**ASSIGNMENT:** Nothing but the lines from the one containing "WordPress (87, 2560)" through the last line of the records belongs in the answer, copied exactly and with the pictures left out.

Saved entries:
--- START ---

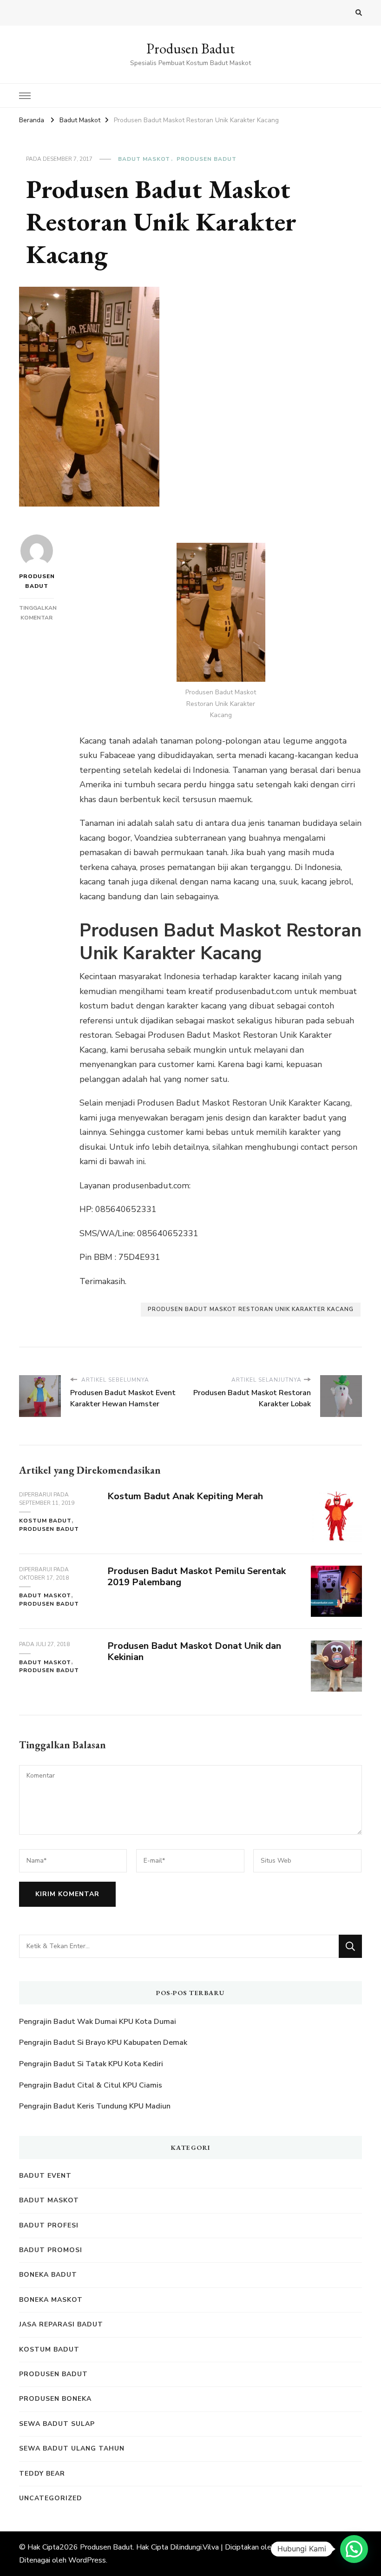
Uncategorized (50, 2498)
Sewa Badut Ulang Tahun (72, 2448)
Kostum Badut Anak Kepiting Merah (185, 1496)
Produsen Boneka (55, 2398)
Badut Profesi (49, 2225)
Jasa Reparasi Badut (61, 2324)
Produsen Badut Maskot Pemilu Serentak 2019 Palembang (196, 1577)
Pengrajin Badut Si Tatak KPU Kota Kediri (91, 2064)
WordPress (87, 2560)
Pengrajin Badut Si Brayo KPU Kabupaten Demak (103, 2042)
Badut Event (45, 2175)
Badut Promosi (50, 2250)
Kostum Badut (45, 1520)
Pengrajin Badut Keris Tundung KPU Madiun (95, 2106)
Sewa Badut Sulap (57, 2423)
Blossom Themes (304, 2547)
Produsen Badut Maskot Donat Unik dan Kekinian (194, 1652)
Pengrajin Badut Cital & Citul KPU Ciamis (90, 2085)
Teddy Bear (42, 2473)
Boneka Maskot (51, 2299)
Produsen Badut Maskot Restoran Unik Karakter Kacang (251, 1309)
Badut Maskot (144, 159)
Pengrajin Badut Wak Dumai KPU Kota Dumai (97, 2021)
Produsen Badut (190, 49)
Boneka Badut (48, 2274)
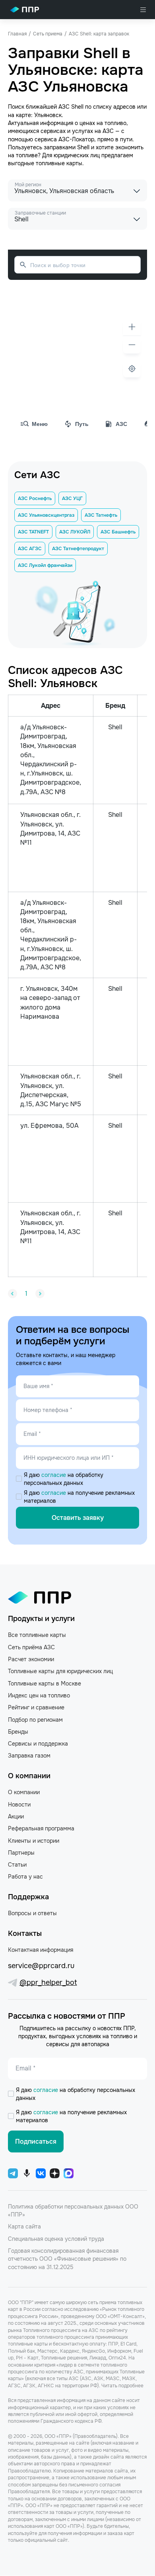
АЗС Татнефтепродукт (78, 548)
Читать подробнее (122, 2386)
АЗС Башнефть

--- END ---

**TASK RESULT:**
WordPress (87, 2560)
Pengrajin Badut Si Brayo KPU Kabupaten Demak (103, 2042)
Badut Event (45, 2175)
Badut Promosi (50, 2250)
Kostum Badut (45, 1520)
Pengrajin Badut Keris Tundung KPU Madiun (95, 2106)
Sewa Badut Sulap (57, 2423)
Blossom Themes (304, 2547)
Produsen Badut Maskot Donat Unik dan Kekinian (194, 1652)
Pengrajin Badut Cital & Citul KPU Ciamis (90, 2085)
Teddy Bear (42, 2473)
Boneka Maskot (51, 2299)
Produsen Badut Maskot Restoran Unik Karakter Kacang (251, 1309)
Badut Maskot (144, 159)
Pengrajin Badut Wak Dumai KPU Kota Dumai (97, 2021)
Produsen Badut (190, 49)
Boneka Badut (48, 2274)
АЗС Татнефтепродукт (78, 548)
Читать подробнее (122, 2386)
АЗС Башнефть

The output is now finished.